**ASSIGNMENT:**
Write out the data exactly, every line included.

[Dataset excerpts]
┌──

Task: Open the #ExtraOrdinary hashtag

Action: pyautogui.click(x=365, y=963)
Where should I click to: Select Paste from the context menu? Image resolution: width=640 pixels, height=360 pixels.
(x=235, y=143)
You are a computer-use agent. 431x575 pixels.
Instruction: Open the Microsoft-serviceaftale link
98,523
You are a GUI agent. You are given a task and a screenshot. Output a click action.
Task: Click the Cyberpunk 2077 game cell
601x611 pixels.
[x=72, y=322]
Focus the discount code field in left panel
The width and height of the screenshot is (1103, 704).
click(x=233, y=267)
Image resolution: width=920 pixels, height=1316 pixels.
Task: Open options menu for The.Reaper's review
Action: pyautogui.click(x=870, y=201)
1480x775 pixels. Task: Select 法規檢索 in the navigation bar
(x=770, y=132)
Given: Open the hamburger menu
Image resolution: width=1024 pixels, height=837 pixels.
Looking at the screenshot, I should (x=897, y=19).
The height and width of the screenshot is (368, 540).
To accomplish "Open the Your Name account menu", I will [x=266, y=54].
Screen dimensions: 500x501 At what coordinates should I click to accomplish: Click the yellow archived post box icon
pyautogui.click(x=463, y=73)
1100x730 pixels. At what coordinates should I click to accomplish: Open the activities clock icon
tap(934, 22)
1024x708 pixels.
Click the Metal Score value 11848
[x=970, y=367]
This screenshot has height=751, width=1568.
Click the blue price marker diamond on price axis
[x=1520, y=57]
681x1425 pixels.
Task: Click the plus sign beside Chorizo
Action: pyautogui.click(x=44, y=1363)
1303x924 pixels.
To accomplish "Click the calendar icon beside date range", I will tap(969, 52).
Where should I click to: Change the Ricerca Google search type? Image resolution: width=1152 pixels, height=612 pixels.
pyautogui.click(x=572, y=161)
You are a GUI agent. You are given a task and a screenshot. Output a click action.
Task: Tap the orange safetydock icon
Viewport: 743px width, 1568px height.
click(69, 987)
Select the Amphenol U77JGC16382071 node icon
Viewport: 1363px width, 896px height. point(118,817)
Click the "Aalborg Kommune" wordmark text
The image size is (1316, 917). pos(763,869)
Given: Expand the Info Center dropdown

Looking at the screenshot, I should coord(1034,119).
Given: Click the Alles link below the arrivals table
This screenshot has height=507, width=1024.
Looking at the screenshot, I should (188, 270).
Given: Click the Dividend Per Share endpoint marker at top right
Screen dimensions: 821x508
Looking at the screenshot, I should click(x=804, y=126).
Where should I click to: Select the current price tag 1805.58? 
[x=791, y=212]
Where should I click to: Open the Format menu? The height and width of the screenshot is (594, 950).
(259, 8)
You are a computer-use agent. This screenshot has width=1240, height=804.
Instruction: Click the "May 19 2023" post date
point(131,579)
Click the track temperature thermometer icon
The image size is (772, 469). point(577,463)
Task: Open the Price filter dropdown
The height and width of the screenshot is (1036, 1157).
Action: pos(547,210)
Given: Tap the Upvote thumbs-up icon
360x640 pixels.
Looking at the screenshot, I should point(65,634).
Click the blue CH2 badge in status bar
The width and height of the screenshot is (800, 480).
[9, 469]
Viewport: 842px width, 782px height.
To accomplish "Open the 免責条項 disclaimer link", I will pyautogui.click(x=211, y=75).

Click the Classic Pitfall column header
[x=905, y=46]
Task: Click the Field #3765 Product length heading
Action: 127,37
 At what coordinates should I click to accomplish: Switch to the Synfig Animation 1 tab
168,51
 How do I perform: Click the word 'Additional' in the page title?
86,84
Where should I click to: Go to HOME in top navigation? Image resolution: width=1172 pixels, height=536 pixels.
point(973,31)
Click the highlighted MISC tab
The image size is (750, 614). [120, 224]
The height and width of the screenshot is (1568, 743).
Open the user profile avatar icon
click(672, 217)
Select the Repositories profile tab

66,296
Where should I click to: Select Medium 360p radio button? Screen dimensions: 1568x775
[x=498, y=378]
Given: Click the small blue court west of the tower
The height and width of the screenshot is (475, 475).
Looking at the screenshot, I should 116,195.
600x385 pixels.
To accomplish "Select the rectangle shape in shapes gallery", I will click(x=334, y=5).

└──

**WORKED SOLUTION:**
Task: Open the #ExtraOrdinary hashtag

Action: pyautogui.click(x=365, y=963)
Where should I click to: Select Paste from the context menu? Image resolution: width=640 pixels, height=360 pixels.
(x=235, y=143)
You are a computer-use agent. 431x575 pixels.
Instruction: Open the Microsoft-serviceaftale link
98,523
You are a GUI agent. You are given a task and a screenshot. Output a click action.
Task: Click the Cyberpunk 2077 game cell
601x611 pixels.
[x=72, y=322]
Focus the discount code field in left panel
The width and height of the screenshot is (1103, 704).
click(x=233, y=267)
Image resolution: width=920 pixels, height=1316 pixels.
Task: Open options menu for The.Reaper's review
Action: pyautogui.click(x=870, y=201)
1480x775 pixels. Task: Select 法規檢索 in the navigation bar
(x=770, y=132)
Given: Open the hamburger menu
Image resolution: width=1024 pixels, height=837 pixels.
Looking at the screenshot, I should (x=897, y=19).
The height and width of the screenshot is (368, 540).
To accomplish "Open the Your Name account menu", I will [x=266, y=54].
Screen dimensions: 500x501 At what coordinates should I click to accomplish: Click the yellow archived post box icon
pyautogui.click(x=463, y=73)
1100x730 pixels. At what coordinates should I click to accomplish: Open the activities clock icon
tap(934, 22)
1024x708 pixels.
Click the Metal Score value 11848
[x=970, y=367]
This screenshot has height=751, width=1568.
Click the blue price marker diamond on price axis
[x=1520, y=57]
681x1425 pixels.
Task: Click the plus sign beside Chorizo
Action: pyautogui.click(x=44, y=1363)
1303x924 pixels.
To accomplish "Click the calendar icon beside date range", I will tap(969, 52).
Where should I click to: Change the Ricerca Google search type? Image resolution: width=1152 pixels, height=612 pixels.
pyautogui.click(x=572, y=161)
You are a GUI agent. You are given a task and a screenshot. Output a click action.
Task: Tap the orange safetydock icon
Viewport: 743px width, 1568px height.
click(69, 987)
Select the Amphenol U77JGC16382071 node icon
Viewport: 1363px width, 896px height. point(118,817)
Click the "Aalborg Kommune" wordmark text
The image size is (1316, 917). pos(763,869)
Given: Expand the Info Center dropdown

Looking at the screenshot, I should coord(1034,119).
Given: Click the Alles link below the arrivals table
This screenshot has height=507, width=1024.
Looking at the screenshot, I should (188, 270).
Given: Click the Dividend Per Share endpoint marker at top right
Screen dimensions: 821x508
Looking at the screenshot, I should click(x=804, y=126).
Where should I click to: Select the current price tag 1805.58? 
[x=791, y=212]
Where should I click to: Open the Format menu? The height and width of the screenshot is (594, 950).
(259, 8)
You are a computer-use agent. This screenshot has width=1240, height=804.
Instruction: Click the "May 19 2023" post date
point(131,579)
Click the track temperature thermometer icon
The image size is (772, 469). point(577,463)
Task: Open the Price filter dropdown
The height and width of the screenshot is (1036, 1157).
Action: pos(547,210)
Given: Tap the Upvote thumbs-up icon
360x640 pixels.
Looking at the screenshot, I should point(65,634).
Click the blue CH2 badge in status bar
The width and height of the screenshot is (800, 480).
[9, 469]
Viewport: 842px width, 782px height.
To accomplish "Open the 免責条項 disclaimer link", I will pyautogui.click(x=211, y=75).

Click the Classic Pitfall column header
[x=905, y=46]
Task: Click the Field #3765 Product length heading
Action: 127,37
 At what coordinates should I click to accomplish: Switch to the Synfig Animation 1 tab
168,51
 How do I perform: Click the word 'Additional' in the page title?
86,84
Where should I click to: Go to HOME in top navigation? Image resolution: width=1172 pixels, height=536 pixels.
point(973,31)
Click the highlighted MISC tab
The image size is (750, 614). [120, 224]
The height and width of the screenshot is (1568, 743).
Open the user profile avatar icon
click(672, 217)
Select the Repositories profile tab

66,296
Where should I click to: Select Medium 360p radio button? Screen dimensions: 1568x775
[x=498, y=378]
Given: Click the small blue court west of the tower
The height and width of the screenshot is (475, 475).
Looking at the screenshot, I should 116,195.
600x385 pixels.
To accomplish "Select the rectangle shape in shapes gallery", I will click(x=334, y=5).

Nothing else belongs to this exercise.